Problem to solve: Begin with the line containing "Animal 100% Whey Protein (1169, 1399)", end with the last line of the records, and retype everything in between exactly, without the pictures.

Data supplied:
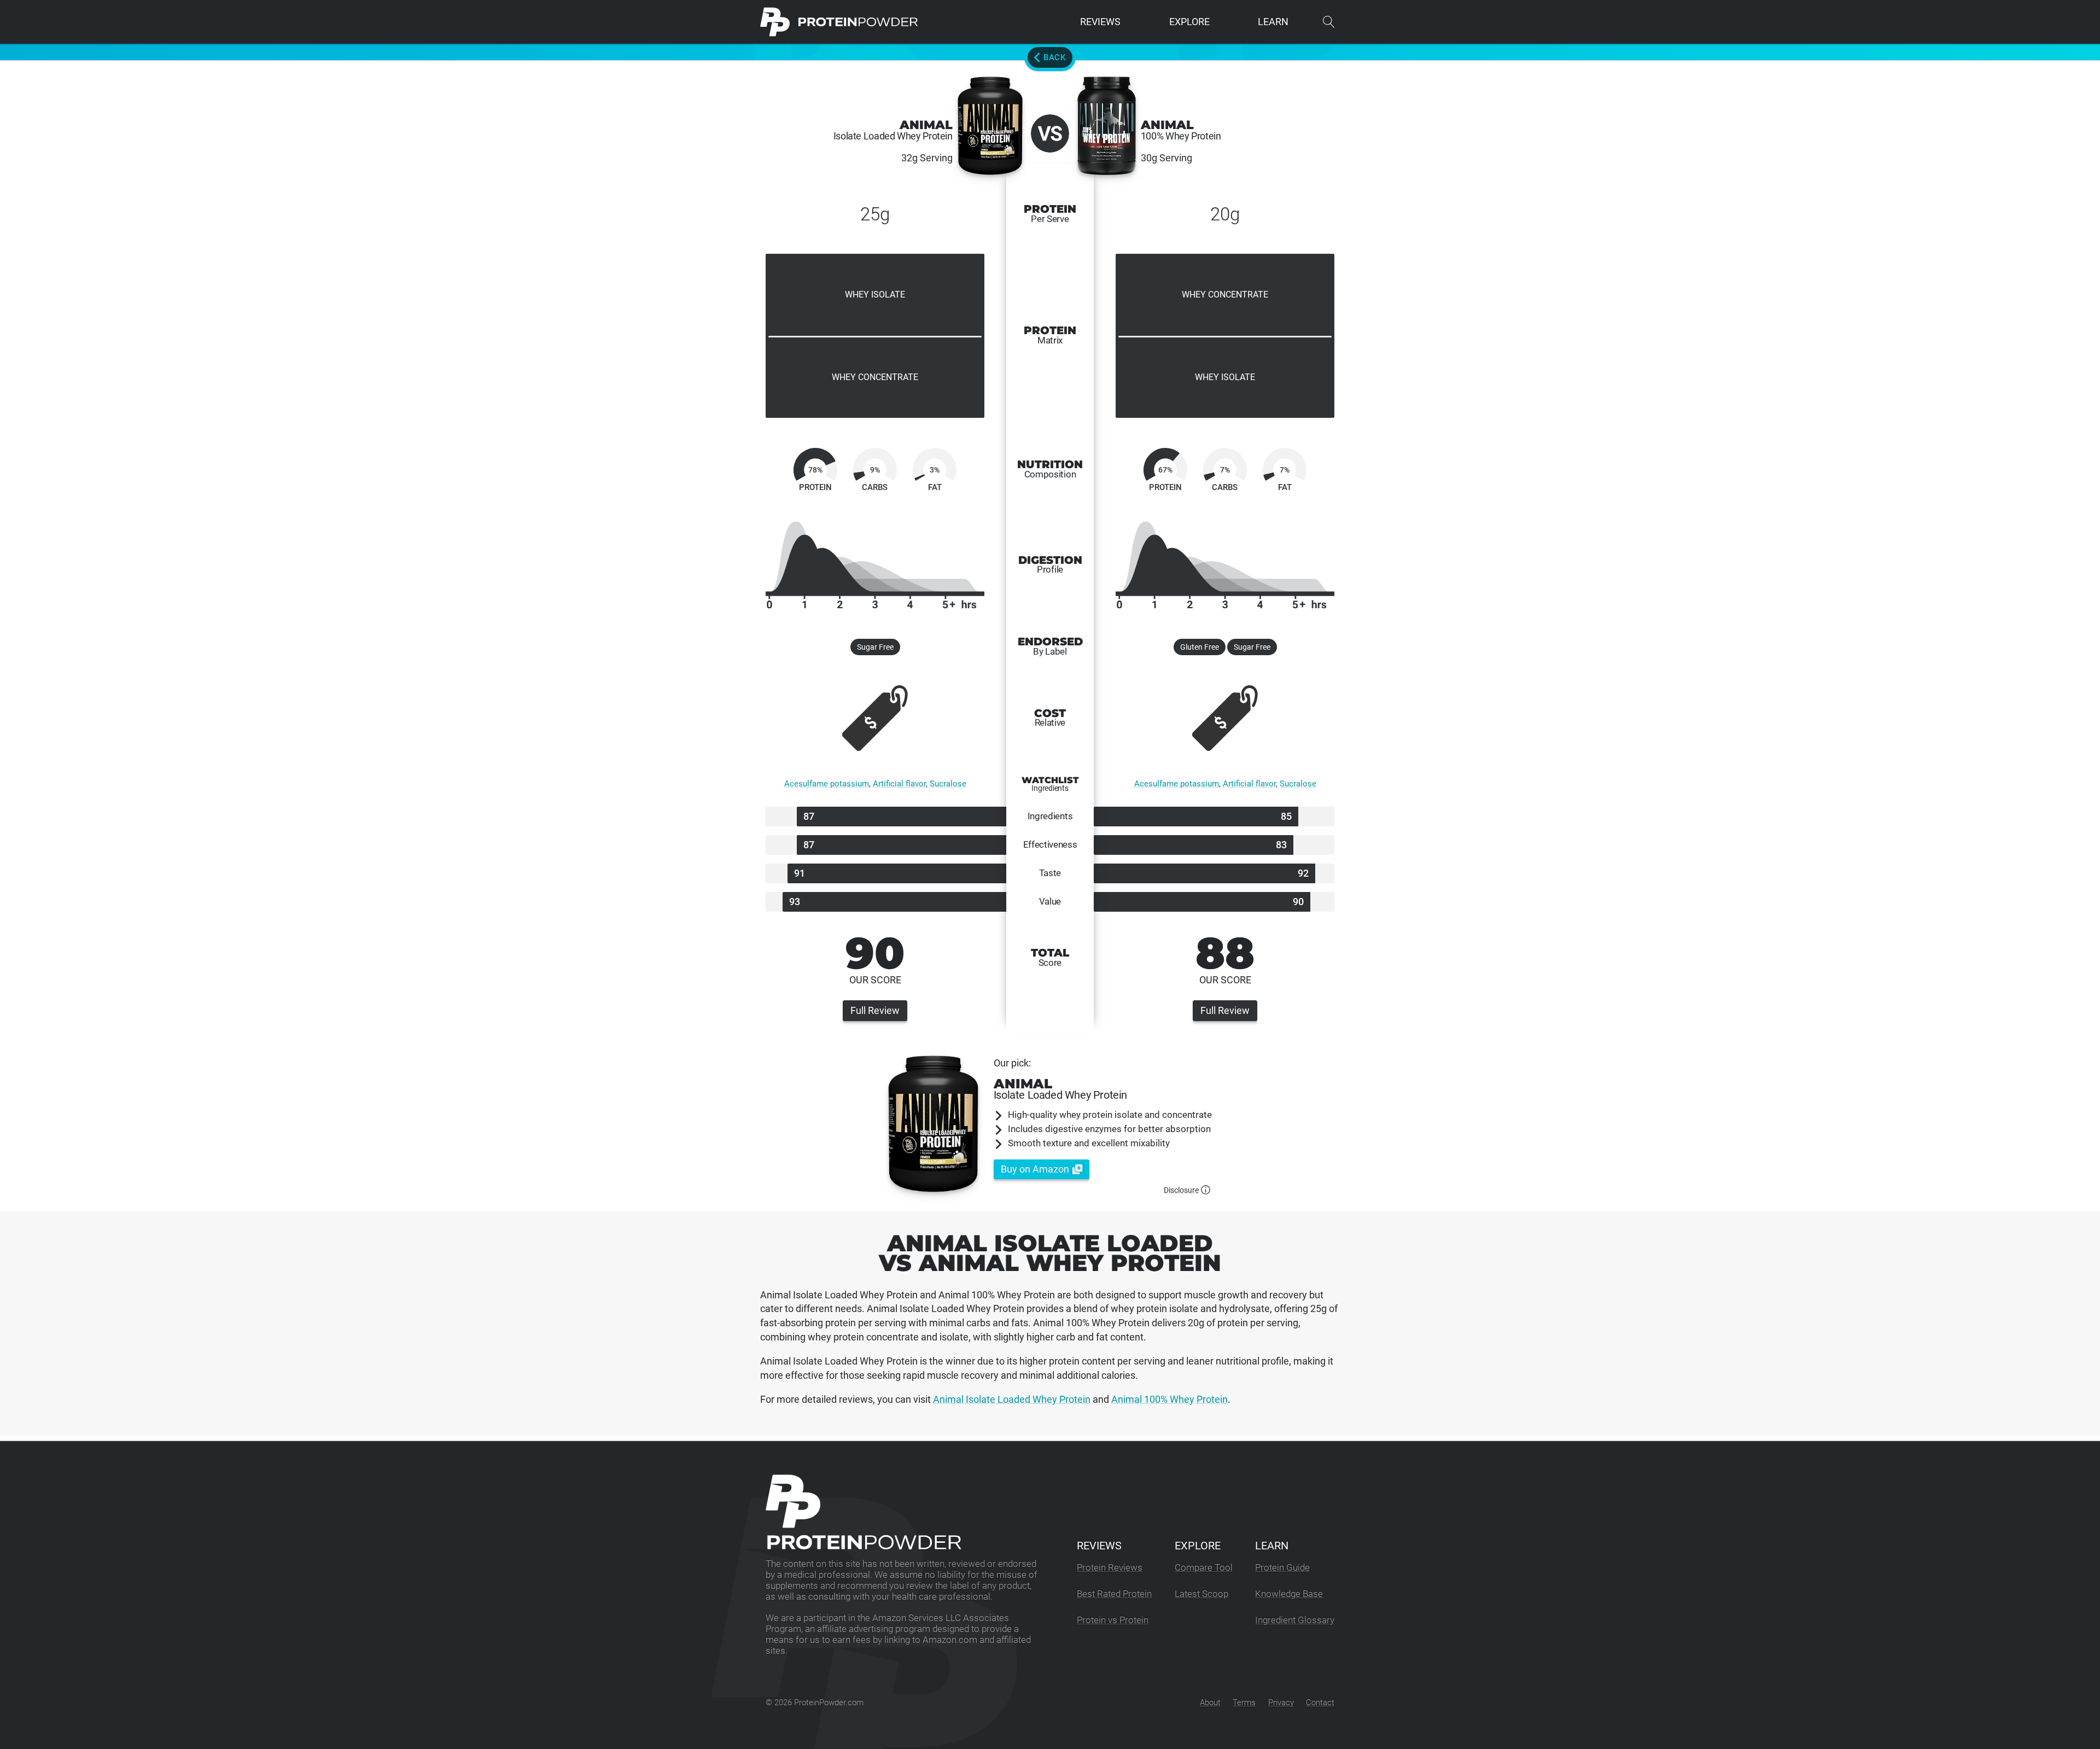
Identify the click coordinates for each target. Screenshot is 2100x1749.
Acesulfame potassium (826, 784)
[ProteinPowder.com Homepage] (839, 22)
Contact (1320, 1702)
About (1210, 1702)
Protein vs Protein (1112, 1620)
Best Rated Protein (1114, 1594)
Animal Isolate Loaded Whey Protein (1011, 1399)
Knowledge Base (1289, 1594)
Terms (1244, 1702)
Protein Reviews (1109, 1568)
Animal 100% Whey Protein (1169, 1399)
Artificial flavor (899, 784)
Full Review (875, 1010)
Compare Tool (1204, 1568)
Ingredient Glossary (1294, 1620)
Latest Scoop (1201, 1594)
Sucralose (948, 784)
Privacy (1281, 1702)
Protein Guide (1282, 1568)
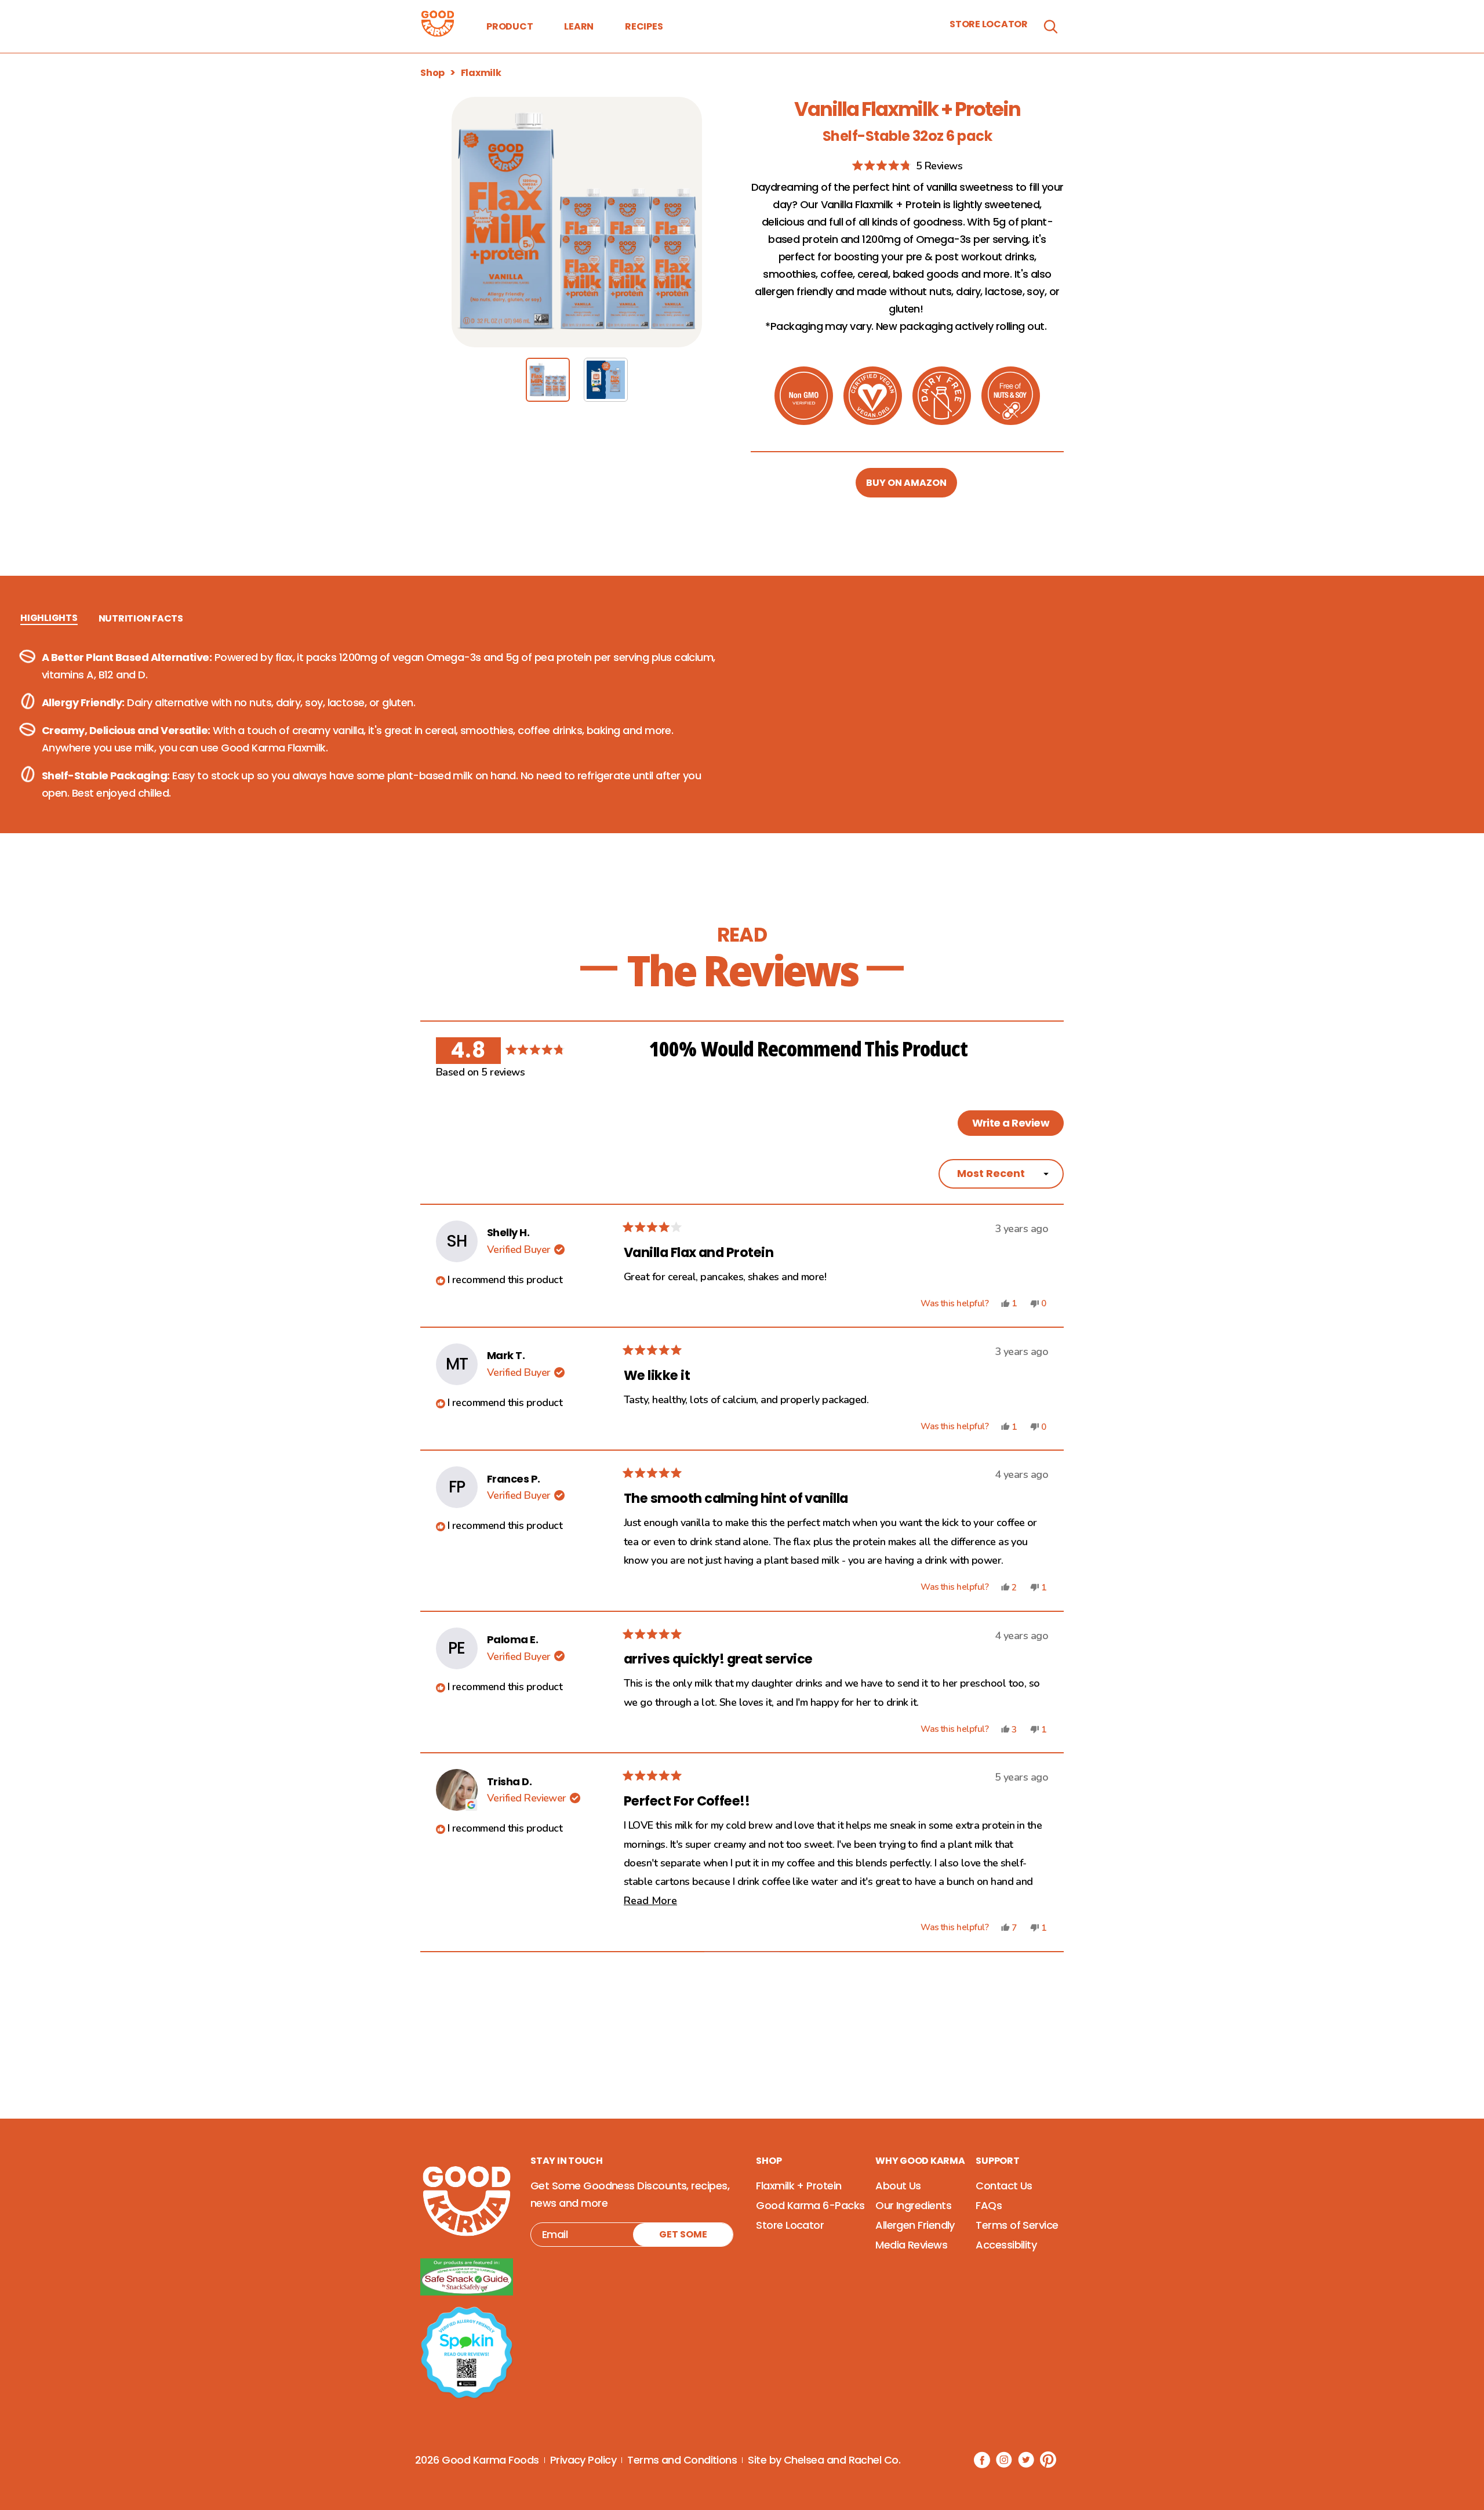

Reply to the task:
Animal 100% Whey Protein (1169, 1399)
Artificial flavor (899, 784)
Full Review (875, 1010)
Compare Tool (1204, 1568)
Ingredient Glossary (1294, 1620)
Latest Scoop (1201, 1594)
Sucralose (948, 784)
Privacy (1281, 1702)
Protein Guide (1282, 1568)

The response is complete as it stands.